11. "La Suisse exclut elle aussi le confinement généralisée de la population, pratique un large dépistage et accuse la France de faire de la politique spectacle" EXAGÉRÉ

La Suisse ne pratique pas un confinement strict mais a interdit les rassemblements de plus de cinq personnes sous peine d'amende, et a ordonné la fermeture des écoles, des cafés, restaurants et des commerces non-alimentaires.

Le pays est "dans une situation proche (des pays voisins, NDLR) mais la différence c'est que nous ne faisons pas de politique spectacle, pas de politique d'annonce, parce que ce qui compte ce n'est pas les 15 secondes de l'annonce, ce sera l'adhésion de la population à ces mesures pendant plusieurs semaines", expliquait le  ministre de la Santé et de l'Intérieur du pays le 20 mars, dans un discours qui ne visait pas spécifiquement la France. Une vidéo de ce discours est visible ici.

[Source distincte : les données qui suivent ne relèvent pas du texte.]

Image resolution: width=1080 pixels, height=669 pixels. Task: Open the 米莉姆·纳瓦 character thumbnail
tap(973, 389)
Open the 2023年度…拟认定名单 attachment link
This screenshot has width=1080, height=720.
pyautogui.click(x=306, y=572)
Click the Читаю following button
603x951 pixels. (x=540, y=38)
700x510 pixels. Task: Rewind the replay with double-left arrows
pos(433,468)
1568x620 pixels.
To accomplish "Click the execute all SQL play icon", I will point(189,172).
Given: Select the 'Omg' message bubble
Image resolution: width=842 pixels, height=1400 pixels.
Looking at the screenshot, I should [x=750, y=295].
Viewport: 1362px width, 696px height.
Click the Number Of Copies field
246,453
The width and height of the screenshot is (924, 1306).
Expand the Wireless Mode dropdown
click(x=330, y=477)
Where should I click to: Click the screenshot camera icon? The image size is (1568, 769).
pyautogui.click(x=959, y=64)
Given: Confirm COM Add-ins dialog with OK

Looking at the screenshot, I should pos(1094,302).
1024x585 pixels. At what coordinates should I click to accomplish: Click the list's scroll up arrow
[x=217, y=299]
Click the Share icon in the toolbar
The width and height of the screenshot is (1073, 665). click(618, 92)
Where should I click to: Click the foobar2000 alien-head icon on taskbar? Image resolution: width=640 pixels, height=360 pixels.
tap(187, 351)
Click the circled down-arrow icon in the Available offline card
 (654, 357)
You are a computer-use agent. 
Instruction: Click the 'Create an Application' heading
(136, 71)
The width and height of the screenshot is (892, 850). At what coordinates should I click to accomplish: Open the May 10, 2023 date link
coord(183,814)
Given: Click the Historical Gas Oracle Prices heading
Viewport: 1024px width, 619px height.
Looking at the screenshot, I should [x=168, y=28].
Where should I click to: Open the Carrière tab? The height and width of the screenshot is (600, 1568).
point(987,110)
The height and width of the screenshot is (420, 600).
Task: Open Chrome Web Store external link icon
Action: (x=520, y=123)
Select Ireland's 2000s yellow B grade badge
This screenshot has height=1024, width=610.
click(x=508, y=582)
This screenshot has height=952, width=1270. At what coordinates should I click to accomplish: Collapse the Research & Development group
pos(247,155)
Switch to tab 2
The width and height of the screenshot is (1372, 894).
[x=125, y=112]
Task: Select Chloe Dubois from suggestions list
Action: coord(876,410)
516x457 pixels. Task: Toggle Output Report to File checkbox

La Suisse ne pratique pas de dépistage massif, mais ciblé. Contacté le 3 avril, l'Office fédéral de la santé publique confirmait à l'AFP mener environ 6.000 tests par jour. Lors d'une conférence de presse la veille, un responsable de cette institution, Daniel Koch, a appelé à "ne pas gaspiller des tests pour des endroits et stratégies qui n'apportent rien".